The readings for February 18 resounded, for me, with the message that faith is both a gift and a choice. What I mean is that faith itself is a pure gift from God; how we accept it, respond to it, and use it in our lives is a choice. Don’t get me wrong: the choice itself is based in grace, but we have the free will to accept or reject.
Moses, in today’s reading from the book of Deuteronomy (Ch. 30:15-20), preaches passionately to his people about their choices: “I have set before you life and death, the blessing and the curse. Choose life, then, that you and your descendants may live, by loving the LORD, your God, heeding his voice, and holding fast to him.” There it is: God lays all before us. What we take up, what we live out, is our choice.
The theme continues in Psalm 1, which contrasts the choices of the sinner with those of the blessed man, whose choice to reject evil and wholeheartedly embrace the law of the Lord puts him firmly on the right path.
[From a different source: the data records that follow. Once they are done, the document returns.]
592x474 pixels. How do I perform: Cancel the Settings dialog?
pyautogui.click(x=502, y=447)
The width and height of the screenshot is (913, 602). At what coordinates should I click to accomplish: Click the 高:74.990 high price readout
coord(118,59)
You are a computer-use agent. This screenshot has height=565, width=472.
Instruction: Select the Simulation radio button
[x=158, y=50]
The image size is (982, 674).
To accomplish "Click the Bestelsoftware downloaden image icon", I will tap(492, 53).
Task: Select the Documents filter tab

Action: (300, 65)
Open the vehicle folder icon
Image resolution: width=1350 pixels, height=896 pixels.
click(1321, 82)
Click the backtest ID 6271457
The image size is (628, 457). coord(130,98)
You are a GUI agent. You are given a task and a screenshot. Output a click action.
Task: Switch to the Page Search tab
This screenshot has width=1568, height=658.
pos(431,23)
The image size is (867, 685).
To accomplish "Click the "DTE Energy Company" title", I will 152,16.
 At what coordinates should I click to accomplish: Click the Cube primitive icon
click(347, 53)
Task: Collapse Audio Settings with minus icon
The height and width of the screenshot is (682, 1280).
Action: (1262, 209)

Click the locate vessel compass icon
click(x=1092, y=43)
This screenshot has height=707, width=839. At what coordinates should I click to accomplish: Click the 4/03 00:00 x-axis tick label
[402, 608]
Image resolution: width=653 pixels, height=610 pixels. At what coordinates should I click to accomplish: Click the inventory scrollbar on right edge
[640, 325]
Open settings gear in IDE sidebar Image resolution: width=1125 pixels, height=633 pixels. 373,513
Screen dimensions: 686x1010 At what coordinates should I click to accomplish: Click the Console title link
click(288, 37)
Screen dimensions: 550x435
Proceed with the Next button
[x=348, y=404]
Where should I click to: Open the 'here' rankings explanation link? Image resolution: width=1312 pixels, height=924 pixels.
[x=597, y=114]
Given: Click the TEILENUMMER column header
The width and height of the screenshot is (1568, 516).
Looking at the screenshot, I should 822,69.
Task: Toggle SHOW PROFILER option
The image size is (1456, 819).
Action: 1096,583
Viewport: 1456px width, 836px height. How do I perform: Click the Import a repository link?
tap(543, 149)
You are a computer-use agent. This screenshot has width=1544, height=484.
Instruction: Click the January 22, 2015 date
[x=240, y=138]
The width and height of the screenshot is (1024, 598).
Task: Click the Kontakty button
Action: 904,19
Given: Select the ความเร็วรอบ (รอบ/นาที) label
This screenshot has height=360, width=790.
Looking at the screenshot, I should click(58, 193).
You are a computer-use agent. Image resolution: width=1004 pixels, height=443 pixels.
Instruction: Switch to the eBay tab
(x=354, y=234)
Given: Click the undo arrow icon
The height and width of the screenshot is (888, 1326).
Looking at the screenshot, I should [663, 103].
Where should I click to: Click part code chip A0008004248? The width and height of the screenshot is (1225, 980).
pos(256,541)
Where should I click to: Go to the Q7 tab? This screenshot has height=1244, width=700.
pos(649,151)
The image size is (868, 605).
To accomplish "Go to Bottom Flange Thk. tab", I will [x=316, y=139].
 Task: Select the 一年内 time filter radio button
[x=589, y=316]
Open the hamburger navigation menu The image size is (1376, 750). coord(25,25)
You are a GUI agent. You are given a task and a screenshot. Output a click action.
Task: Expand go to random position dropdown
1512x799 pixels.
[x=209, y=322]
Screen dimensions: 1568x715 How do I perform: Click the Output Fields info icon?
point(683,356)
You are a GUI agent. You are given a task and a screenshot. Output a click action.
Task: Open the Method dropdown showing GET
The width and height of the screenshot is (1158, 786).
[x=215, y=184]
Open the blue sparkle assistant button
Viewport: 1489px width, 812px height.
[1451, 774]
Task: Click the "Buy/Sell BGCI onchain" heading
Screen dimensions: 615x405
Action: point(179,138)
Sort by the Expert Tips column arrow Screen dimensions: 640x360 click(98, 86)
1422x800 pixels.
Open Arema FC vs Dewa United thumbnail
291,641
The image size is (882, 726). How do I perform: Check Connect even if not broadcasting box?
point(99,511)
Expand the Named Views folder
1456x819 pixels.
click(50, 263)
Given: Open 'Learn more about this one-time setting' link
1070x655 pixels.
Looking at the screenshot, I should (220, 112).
And in the brief Gospel reading (Luke 9:22-25), Jesus tells us of His own choice to suffernd die and rise again (and it was a choice – fully human, Jesus had free will), and lays our own choice out for us: We can choose to follow him, taking up our crosses and denying ourselves; or we can choose to “save” our lives – that is, to live as though we are rooted in this world – and thus ultimately lose them.
Jesus shows us the one choice that truly matters in life: We can “gain the whole world,” that is, immerse ourselves in the material things and daily activities of the temporal world, at the cost of losing our very selves. If my true self is the soul that God breathed into me at my making, then that cost is too high.
Jesus, my King and my Beloved, lead me in my choices this day and every day, so that in observing this holy season of Lent, I may learn to choose life – the life that You taught, rooted in the Cross and in Your love – and leave aside the false life that this world with all its temptations offers. Let me live a life of loving You, heeding your voice, and holding fast to you, as I fasten my eyes on the glorious hope of Your Resurrection. Amen.